L’héritage

Elle laisse toujours la porte de sa chambre ouverte. Pour voir les gens passés, par peur, peut-être, qu’il lui arrive quelque chose. Assis au bord du fauteuil, j’entends la flux et le reflux, vague. Les plaisanteries des infirmières – dans l’aigu – et des appels plaintifs, certains pensionnaires. Un gémissement de femme. Trois, quatre, cinq fois. Jusqu’à ce qu’exaspéré, retentisse un « la ferme ! »

« C’est pas gentil, ça monsieur…
– Mais dites-lui qu’elle arrête alors ! »

Les yeux dans le vague, elle écoute aussi. Le silence se prolonge, je ne sais jamais trop que dire quand je viens. Au bout d’une trentaine de minutes, toujours, le silence retombe. Je la vois tourner la tête, contre son lit qu’elle a relevé pour pouvoir s’asseoir.

« Tu sais, ce n’est pas normal, comme tu vis. »

Elle a prononcé ces mots avec toute la sagesse et la sérénité des moments importants, cruciaux. Elle est dans les dernières années, mois, semaines de sa vie. Les instants mythologique où l’on transmet, une dernière fois. Jusque là, elle ne l’a pas fait. C’est la première fois.

« Tu sais, ce n’est pas normal, comme tu vis. »

Je déglutis, je remue les lèvres. Souvent, je dis à ma sœur qu’il n’est plus nécessaire de débattre, de se fatiguer. Qu’à ces moments de fin, il faut juste être une présence, rassurante. Trouver des mots, des situations joyeuses. Espérer que quelque chose de beau, de plein de sens, arrivera.

« Tu sais, ce n’est pas normal, comme tu vis. »

Elle a levé une main fatiguée, comme pour me couper d’emblée.

« Écoute-moi si on te pose une question si un jour tu sors et que tu es accompagné… tu vois. Mens. Tu dois mentir, tu entends ? »

> [DONNÉES]

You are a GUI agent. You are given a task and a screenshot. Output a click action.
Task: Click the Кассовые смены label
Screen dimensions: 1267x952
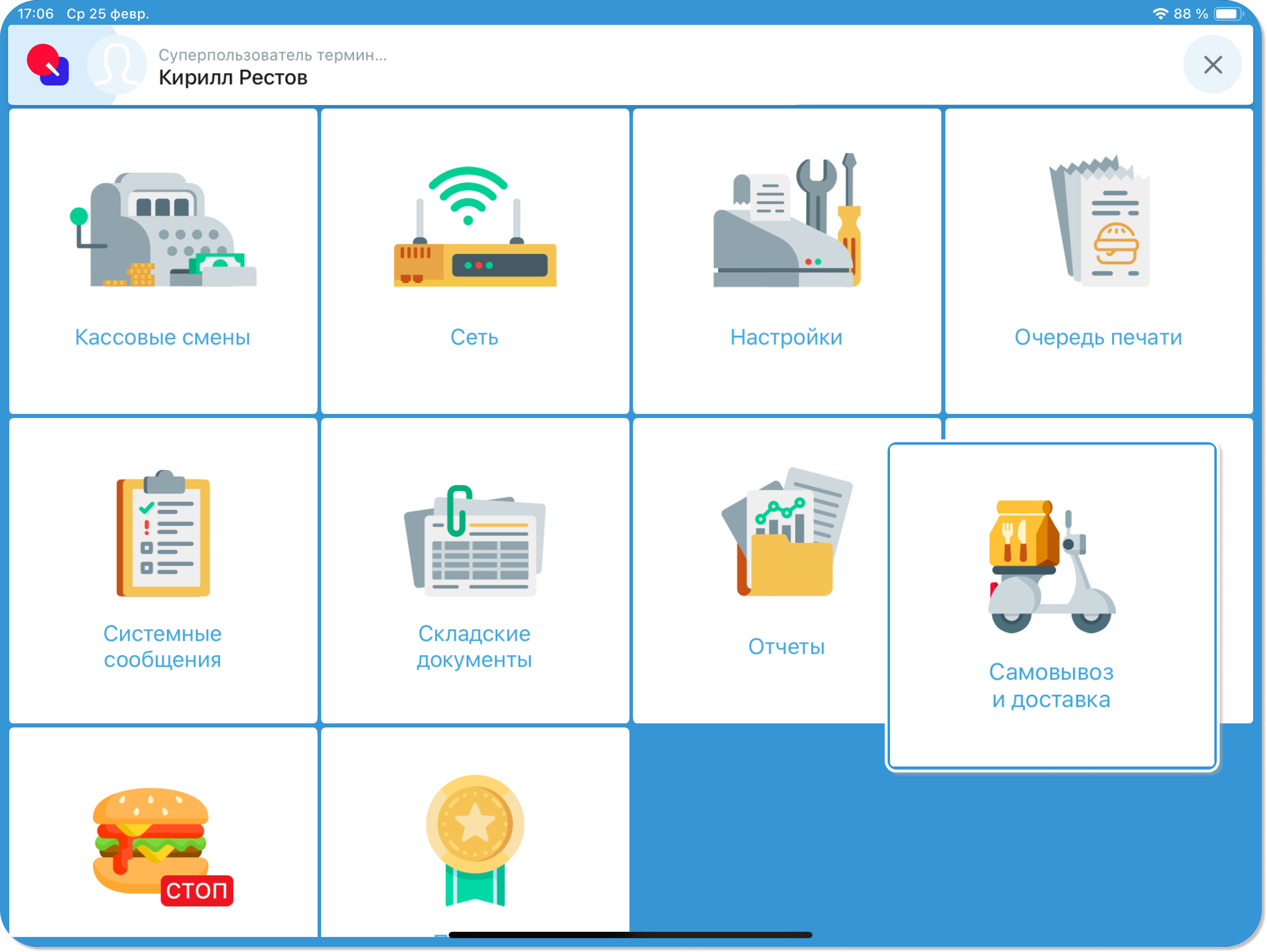pyautogui.click(x=163, y=337)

> [CONSIGNES DE TRAVAIL]
• A. Dans le texte « L'héritage », que fait-elle toujours de la porte de sa chambre ?
• B. Relevez toutes les périodes de temps par lesquelles le texte « L'héritage » indique où elle en est de sa vie.
• C. Recopiez, dans le texte « L'héritage », le passage qui s'ouvre sur les mots contenant « Je déglutis, je » et se clôt sur « me couper d’emblée. ».

> [RÉPONSES PAR TÂCHE]
• A. Elle la laisse toujours ouverte.

• B. années, mois, semaines

• C.
Je déglutis, je remue les lèvres. Souvent, je dis à ma sœur qu’il n’est plus nécessaire de débattre, de se fatiguer. Qu’à ces moments de fin, il faut juste être une présence, rassurante. Trouver des mots, des situations joyeuses. Espérer que quelque chose de beau, de plein de sens, arrivera.

« Tu sais, ce n’est pas normal, comme tu vis. »

Elle a levé une main fatiguée, comme pour me couper d’emblée.